Having spent my first Lent in an Orthodox church, I now get the lack of pews. How can one do the Presanctified and other Lenten liturgies that require prostrations with pews?
I also noticed that the lack of pews was nice for kids trying to entertain themselves - it seems to make it acceptable to wander around and look at things.
 
I’m always in the minority–I am ok with pews LOL
I like them too, I’m just happy with anything that might tame my three-year old. I visited a local United Church, which I think had been Presbyterian, and they had big, spacious pews with doors. Totally toddler-proof.👍
 
The Orthodox are generally anti-pew. Anything Western some of them tend to balk at. Doesn’t bug me. I like 'em, like I said. The nicest pews EVER are at the LCMS Lutheran school/church my son attends for kindergarten. The pews are padded. It’s like the Cadillac of pewery! 😃
I like them too, I’m just happy with anything that might tame my three-year old. I visited a local United Church, which I think had been Presbyterian, and they had big, spacious pews with doors. Totally toddler-proof.👍
 
The Orthodox are generally anti-pew. Anything Western some of them tend to balk at. Doesn’t bug me. I like 'em, like I said. The nicest pews EVER are at the LCMS Lutheran school/church my son attends for kindergarten. The pews are padded. It’s like the Cadillac of pewery! 😃
I’ve had some pews that were positivly penitential. No pews would be better than those.

It’s interesting to notice the behavior differences though.

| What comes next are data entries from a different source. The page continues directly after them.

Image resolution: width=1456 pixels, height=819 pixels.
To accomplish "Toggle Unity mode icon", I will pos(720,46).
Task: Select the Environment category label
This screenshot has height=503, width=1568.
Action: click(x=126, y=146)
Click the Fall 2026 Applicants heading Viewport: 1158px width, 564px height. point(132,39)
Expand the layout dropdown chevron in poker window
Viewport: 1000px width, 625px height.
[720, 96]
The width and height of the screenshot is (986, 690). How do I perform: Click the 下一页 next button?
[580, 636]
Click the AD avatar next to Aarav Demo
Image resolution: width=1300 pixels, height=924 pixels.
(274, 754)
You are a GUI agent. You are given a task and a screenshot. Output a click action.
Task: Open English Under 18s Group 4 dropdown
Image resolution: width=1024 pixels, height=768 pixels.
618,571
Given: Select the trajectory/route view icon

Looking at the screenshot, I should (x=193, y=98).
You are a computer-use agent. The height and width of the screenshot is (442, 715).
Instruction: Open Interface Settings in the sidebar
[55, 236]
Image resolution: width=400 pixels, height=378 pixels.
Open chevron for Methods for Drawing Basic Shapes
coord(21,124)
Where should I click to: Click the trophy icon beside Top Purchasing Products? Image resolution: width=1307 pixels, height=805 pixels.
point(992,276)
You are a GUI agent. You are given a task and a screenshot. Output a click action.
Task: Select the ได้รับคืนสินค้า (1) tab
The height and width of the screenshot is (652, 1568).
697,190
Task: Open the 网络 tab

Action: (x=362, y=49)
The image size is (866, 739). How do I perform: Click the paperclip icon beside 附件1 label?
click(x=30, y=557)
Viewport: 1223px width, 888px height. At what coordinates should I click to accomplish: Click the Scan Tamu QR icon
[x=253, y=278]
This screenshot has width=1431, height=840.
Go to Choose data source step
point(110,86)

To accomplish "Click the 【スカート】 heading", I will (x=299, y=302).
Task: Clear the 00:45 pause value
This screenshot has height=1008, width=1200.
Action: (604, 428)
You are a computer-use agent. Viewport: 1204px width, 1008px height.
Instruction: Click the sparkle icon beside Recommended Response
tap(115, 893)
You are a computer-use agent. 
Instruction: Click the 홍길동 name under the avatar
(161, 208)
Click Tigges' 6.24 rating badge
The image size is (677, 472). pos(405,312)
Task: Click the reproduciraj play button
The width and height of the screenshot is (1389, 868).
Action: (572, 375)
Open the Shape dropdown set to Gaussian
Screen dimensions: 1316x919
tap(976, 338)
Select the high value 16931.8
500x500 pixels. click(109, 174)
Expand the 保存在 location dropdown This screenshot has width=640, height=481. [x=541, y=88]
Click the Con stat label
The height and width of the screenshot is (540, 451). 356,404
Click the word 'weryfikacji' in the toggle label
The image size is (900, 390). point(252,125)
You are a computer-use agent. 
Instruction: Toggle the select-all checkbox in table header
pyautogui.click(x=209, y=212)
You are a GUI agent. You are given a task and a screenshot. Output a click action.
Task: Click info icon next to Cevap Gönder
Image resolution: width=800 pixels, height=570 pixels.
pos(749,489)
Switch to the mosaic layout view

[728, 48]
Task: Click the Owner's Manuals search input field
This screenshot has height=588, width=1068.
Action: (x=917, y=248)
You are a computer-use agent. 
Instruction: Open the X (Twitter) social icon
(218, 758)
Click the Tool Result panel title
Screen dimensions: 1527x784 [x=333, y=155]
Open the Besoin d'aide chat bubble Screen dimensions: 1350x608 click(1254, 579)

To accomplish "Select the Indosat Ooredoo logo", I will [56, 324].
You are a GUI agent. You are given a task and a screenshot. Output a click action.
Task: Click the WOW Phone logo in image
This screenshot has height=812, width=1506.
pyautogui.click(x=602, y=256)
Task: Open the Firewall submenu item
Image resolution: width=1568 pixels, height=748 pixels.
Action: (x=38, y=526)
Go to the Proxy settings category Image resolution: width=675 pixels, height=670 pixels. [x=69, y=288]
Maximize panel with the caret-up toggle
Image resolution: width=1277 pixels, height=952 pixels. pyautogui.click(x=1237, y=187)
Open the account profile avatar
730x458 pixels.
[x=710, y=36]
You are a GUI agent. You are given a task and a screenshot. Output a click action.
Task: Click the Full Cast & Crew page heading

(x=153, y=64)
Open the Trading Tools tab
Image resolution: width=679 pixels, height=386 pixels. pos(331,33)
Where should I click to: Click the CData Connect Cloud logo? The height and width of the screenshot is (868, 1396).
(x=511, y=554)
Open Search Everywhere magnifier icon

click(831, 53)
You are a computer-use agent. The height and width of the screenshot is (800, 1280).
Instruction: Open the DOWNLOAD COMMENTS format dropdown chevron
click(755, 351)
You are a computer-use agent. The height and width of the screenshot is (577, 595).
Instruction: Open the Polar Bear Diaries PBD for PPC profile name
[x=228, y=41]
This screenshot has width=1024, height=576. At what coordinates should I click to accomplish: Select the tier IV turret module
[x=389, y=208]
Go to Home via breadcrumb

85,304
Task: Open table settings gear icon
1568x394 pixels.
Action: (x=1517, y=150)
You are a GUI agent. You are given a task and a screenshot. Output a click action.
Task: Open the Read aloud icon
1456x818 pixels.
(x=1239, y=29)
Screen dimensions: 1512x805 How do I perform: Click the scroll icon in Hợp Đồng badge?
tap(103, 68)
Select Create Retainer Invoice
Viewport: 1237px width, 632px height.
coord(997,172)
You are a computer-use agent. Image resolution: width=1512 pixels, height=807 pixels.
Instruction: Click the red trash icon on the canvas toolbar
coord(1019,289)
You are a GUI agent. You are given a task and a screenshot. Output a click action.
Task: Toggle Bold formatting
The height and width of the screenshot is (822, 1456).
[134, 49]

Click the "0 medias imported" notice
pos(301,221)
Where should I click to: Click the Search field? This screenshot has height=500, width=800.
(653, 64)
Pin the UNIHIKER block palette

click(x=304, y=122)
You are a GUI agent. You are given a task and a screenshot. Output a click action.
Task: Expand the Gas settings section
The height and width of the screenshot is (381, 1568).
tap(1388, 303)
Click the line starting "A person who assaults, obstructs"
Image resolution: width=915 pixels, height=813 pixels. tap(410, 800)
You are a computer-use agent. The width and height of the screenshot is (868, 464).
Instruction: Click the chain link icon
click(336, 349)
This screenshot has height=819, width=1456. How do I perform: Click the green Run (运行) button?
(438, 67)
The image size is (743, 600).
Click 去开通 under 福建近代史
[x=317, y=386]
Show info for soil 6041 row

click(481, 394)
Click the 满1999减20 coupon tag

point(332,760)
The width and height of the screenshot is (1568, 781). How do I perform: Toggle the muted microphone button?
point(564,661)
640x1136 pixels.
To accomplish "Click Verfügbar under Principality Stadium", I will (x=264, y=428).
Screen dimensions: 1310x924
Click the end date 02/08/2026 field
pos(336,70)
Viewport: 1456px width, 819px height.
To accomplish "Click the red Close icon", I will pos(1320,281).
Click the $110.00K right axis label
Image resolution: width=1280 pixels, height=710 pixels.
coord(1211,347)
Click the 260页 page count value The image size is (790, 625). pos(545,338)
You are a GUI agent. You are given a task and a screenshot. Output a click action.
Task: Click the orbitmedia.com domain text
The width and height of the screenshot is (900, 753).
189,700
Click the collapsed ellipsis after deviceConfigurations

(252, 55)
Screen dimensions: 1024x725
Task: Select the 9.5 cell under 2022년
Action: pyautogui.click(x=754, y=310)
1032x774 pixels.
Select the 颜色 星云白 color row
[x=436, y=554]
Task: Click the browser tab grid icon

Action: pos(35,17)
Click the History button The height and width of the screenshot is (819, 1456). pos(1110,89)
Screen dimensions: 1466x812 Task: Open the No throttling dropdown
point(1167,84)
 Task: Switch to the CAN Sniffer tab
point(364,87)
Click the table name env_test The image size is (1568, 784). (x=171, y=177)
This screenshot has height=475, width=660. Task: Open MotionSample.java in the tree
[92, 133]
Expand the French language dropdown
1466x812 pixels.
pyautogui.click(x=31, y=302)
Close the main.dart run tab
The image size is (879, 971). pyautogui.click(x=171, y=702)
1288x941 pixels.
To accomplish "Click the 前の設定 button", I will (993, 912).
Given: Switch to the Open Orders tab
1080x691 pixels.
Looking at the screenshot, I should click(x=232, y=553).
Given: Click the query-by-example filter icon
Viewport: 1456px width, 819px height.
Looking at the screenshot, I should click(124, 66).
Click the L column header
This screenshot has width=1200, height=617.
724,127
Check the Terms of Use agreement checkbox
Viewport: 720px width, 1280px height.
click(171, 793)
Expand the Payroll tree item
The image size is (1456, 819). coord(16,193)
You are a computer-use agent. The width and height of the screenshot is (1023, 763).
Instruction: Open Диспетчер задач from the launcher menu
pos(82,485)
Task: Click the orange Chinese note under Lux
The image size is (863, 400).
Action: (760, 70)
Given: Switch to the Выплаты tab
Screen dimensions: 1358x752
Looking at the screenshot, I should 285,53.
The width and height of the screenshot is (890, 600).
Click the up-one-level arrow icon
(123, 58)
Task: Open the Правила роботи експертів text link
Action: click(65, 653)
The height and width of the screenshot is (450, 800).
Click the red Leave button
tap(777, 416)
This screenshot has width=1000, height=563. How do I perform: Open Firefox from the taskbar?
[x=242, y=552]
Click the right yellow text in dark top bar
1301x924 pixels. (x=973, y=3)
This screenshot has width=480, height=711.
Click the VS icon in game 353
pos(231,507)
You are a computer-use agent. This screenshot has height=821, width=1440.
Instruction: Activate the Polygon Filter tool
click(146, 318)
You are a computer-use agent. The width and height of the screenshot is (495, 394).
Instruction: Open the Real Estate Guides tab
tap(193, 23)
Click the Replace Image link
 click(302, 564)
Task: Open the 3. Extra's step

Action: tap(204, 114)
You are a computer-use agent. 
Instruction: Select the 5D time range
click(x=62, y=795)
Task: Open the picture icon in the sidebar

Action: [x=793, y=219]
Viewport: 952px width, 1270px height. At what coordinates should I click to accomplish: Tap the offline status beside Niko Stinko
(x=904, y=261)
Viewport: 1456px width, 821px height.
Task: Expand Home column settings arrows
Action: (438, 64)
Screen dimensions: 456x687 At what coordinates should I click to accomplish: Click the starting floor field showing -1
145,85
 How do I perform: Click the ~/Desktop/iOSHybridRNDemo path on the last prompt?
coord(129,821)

In pew churches, people sit in one spot, stay there, they are pretty organized all looking to the front, and so on. With no pews, the arrive all at different times, wander around, pray however and whenever they want, kids go around kissing things and trying to start fires…

This is why at German festivals everyone stands in lines, whereas at Greek fest they have clumps.
 
I’ve had some pews that were positivly penitential. No pews would be better than those.

It’s interesting to notice the behavior differences though. In pew churches, people sit in one spot, stay there, they are pretty organized all looking to the front, and so on. With no pews, the arrive all at different times, wander around, pray however and whenever they want, kids go around kissing things and trying to start fires…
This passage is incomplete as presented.